Diabetic drug protects against brain-radiation side effects
A widely-used diabetic drug could help prevent some of the side effects experienced by cancer patients receiving whole-brain radiation therapy, say researchers.
Whole-brain radiation is widely used to treat recurrent brain tumours, as well as being used to prevent other forms of cancer spreading to the brain.
Around half of all patients report some decline in cognitve functions, such as memory, language and abstract reasoning skills following the treatment, however.
Scientists at the Wake Forest University, USA, have now found that a commonly-used diabetes drug called piolitazone provides protection against radiation-induced impairment in animal models.
Rats treated with the drug while receiving whole-brain radiation performed as well in cognitive tests as rats that did not receive radiation. However, rats that received radiation but not piolitazone developed impaired cognitive function.
"These findings offer the promise of improving the quality of life of these patients," said lead researcher Professor Mike Robbins.

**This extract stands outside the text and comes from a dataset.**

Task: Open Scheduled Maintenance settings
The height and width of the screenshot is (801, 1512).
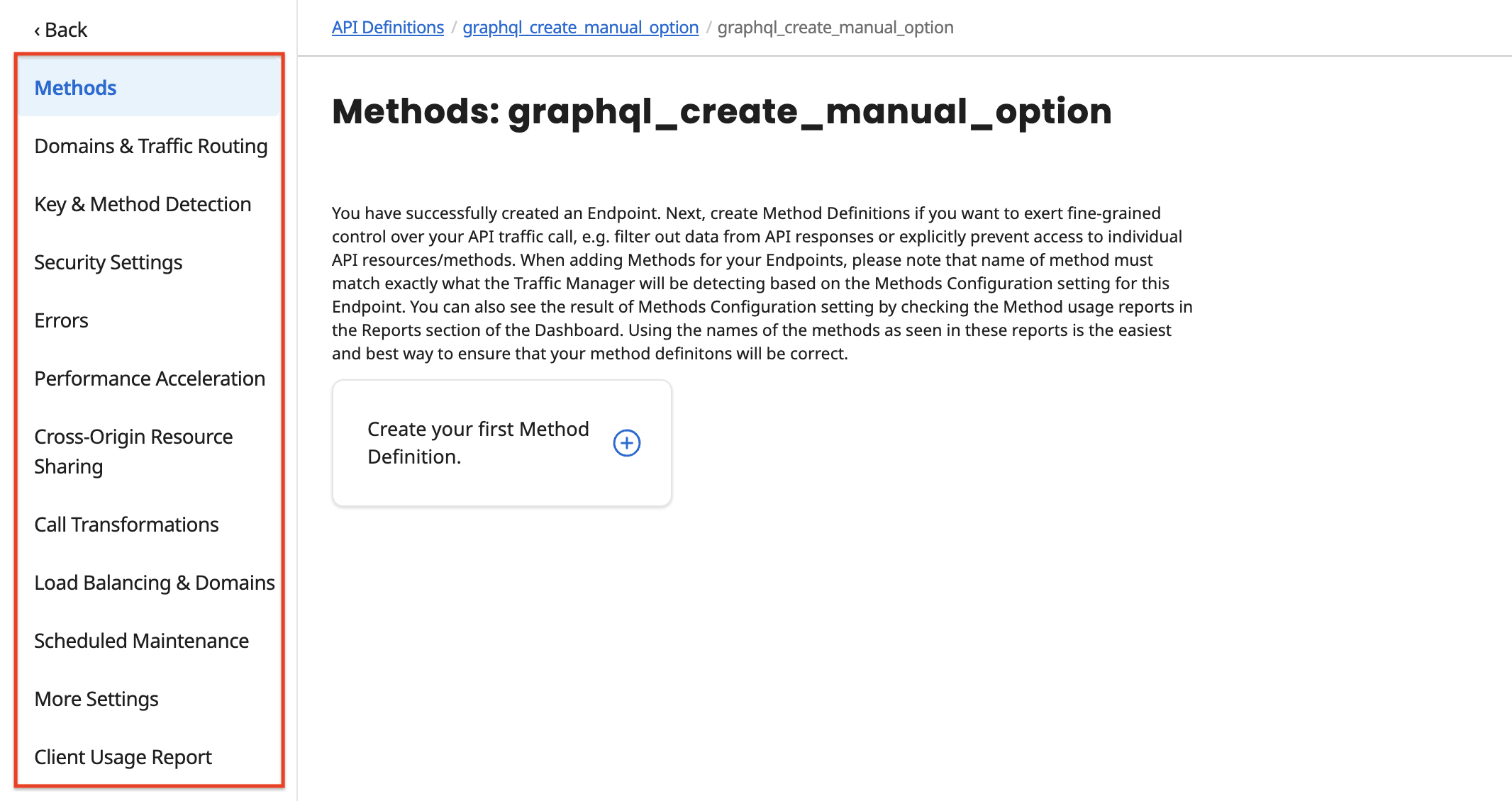Action: coord(141,641)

"The drug is already prescribed for diabetes and we know the doses that patients can safely take. This could easily be applied to patients." It could also allow patients to receive higher doses of radiation, which could lead to longer survival, he said.
The study suggested that piolitazone may work by suppressing inflammation, thought to be one of the main ways that radiation causes damage to healthy tissue.
It has been published in the International Journal of Radiation Oncology-Biology-Physics.